AWS Data & ETL Training Master Deck (Editable)
10-Day instructor-led hands-on training — outline & slides
Day 1: AWS Basics & Account Setup
-
Slide 1: Title, Duration, Instructor
Course title slide showing Day 1, total duration for the session, and instructor name.
-
Slide 2: Agenda & Learning Objectives
List the day's agenda and measurable learning objectives (account setup, billing monitoring, MFA, AWS infra concepts).
-
Slide 3: What is Cloud & Why AWS?
High-level cloud concepts, benefits of cloud vs on-prem, reasons to choose AWS (services, scale, ecosystem).
-
Slide 4: AWS Global Infrastructure Diagram
Diagram illustrating Regions, Availability Zones, and Edge Locations with brief notes on use-cases (latency, fault-isolation).
-
Slide 5: AWS Account Setup Steps (screenshots)
Step-by-step account creation guidance with placeholders for screenshots: sign-up, billing info, support plan, root account safety.
-
Slide 6: Hands-on Demo: Billing alarm, MFA
Step-by-step technical tasks students must perform in the lab:
- Enable IAM Billing Access — Console: Account settings → activate IAM access to billing info.
- Create CloudWatch Billing Alarm — Console: CloudWatch → Alarms → Create Alarm → Metric: Billing → Total Estimated Charge; set threshold (e.g. $5) → create SNS topic for email notifications → subscribe student email.
- Enable MFA on Root/Users — Console: IAM → Users → select user (or root) → Security credentials → Manage MFA → choose Virtual MFA → scan QR with Authenticator app (Google Authenticator/Authy) → verify codes.
- Test Access — Demonstrate logging in with an IAM user and validate MFA prompts; verify billing alarm notification by temporarily lowering threshold or using simulated billing metric if available.
# Example AWS CLI (for reference - optional) aws cloudwatch put-metric-alarm \ --alarm-name "EstimatedChargesAlarm" \ --metric-name "EstimatedCharges" \ --namespace "AWS/Billing" \ --statistic Maximum \ --period 21600 \ --evaluation-periods 1 \ --threshold 5 \ --comparison-operator GreaterThanOrEqualToThreshold \ --dimensions Name=Currency,Value=USD \ --alarm-actions arn:aws:sns:us-east-1:123456789012:BillingAlerts -
Slide 7: Summary & Q&A
Recap key takeaways: cloud fundamentals, AWS infra, account safety practices (MFA, billing alarms).
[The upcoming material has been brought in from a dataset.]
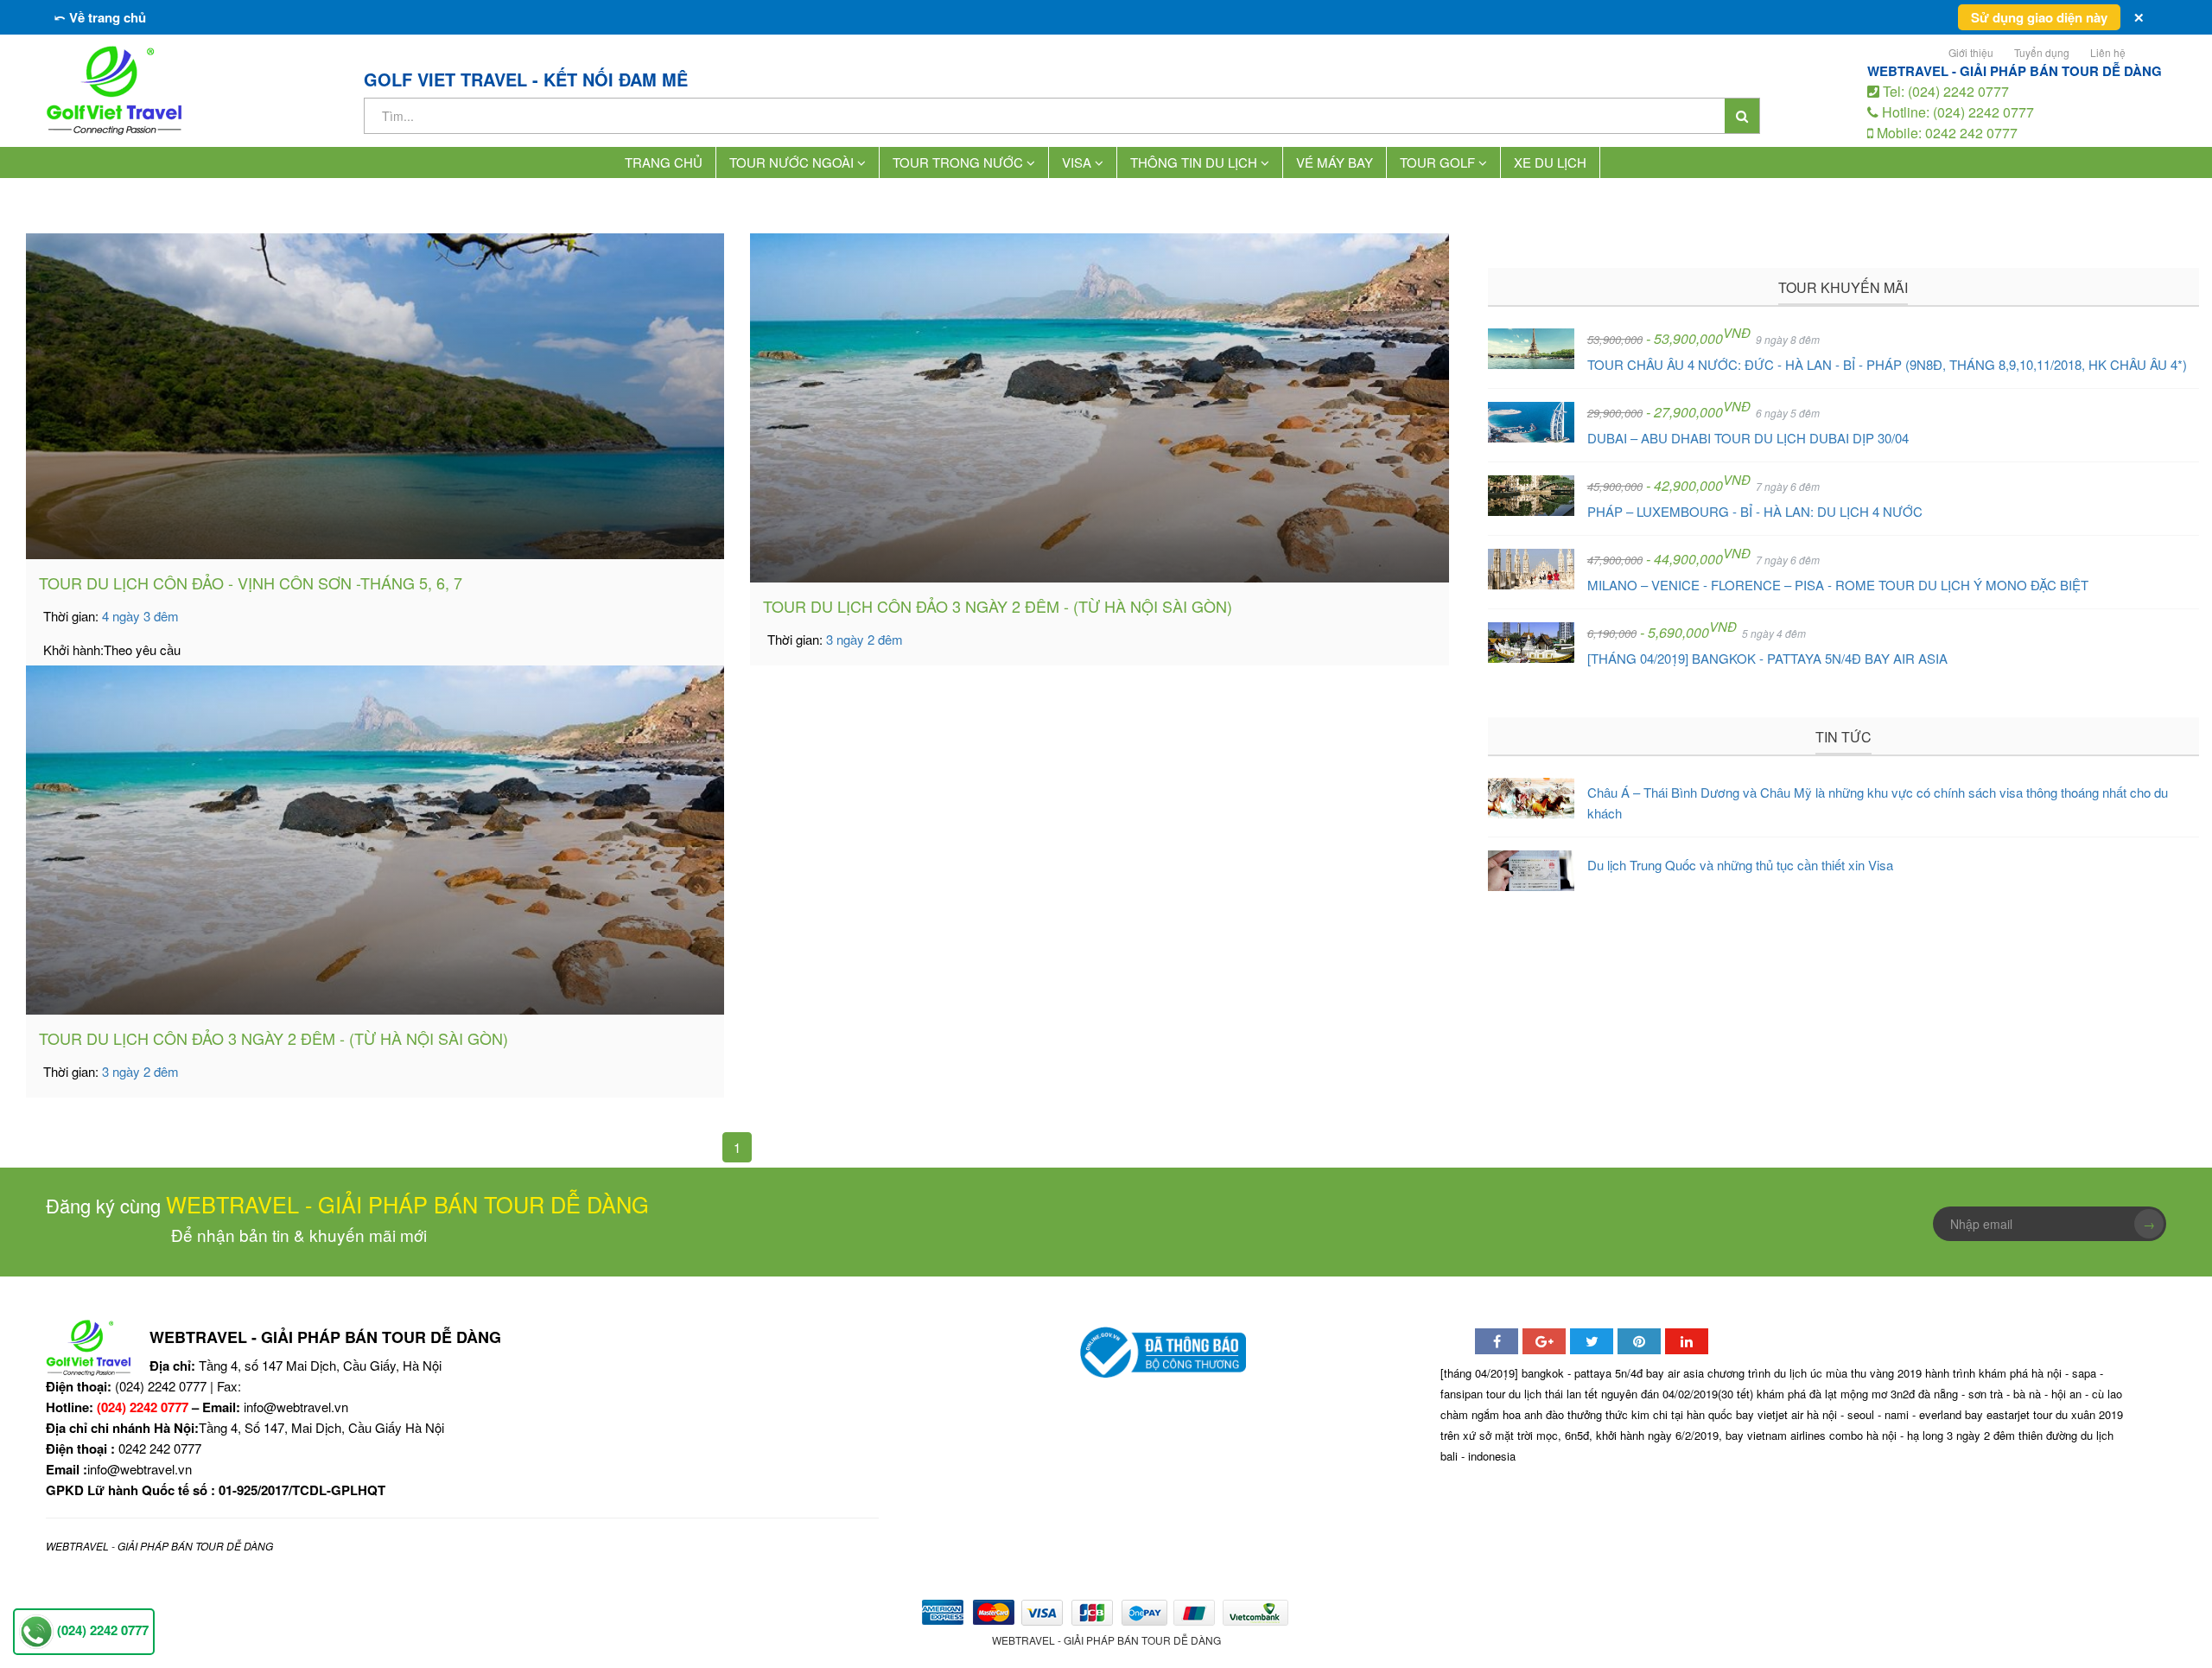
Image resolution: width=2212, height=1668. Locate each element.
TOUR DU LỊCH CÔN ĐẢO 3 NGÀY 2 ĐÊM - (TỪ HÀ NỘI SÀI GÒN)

Open floor for questions.
Day 2: IAM & Security
-
Slide 1: Agenda & Objectives
Outline of day: IAM concepts, hands-on user & group creation, policies, best practices.
-
Slide 2: IAM Concepts (Users, Groups, Roles, Policies)
Explain IAM building blocks: Users, Groups, Roles, Policies, trust vs permissions.
-
Slide 3: IAM Architecture Diagram
Diagram showing relationship between identities, roles, STS, and resources.
-
Slide 4: Hands-on: Create IAM user/group, attach policy
Lab steps for students:
- Create an IAM group (e.g.,
etl-developers
). - Create an IAM user (e.g.,
student01
) and add to group. - Create and attach an inline or managed policy (least-privilege example: S3 read/write to a specific bucket).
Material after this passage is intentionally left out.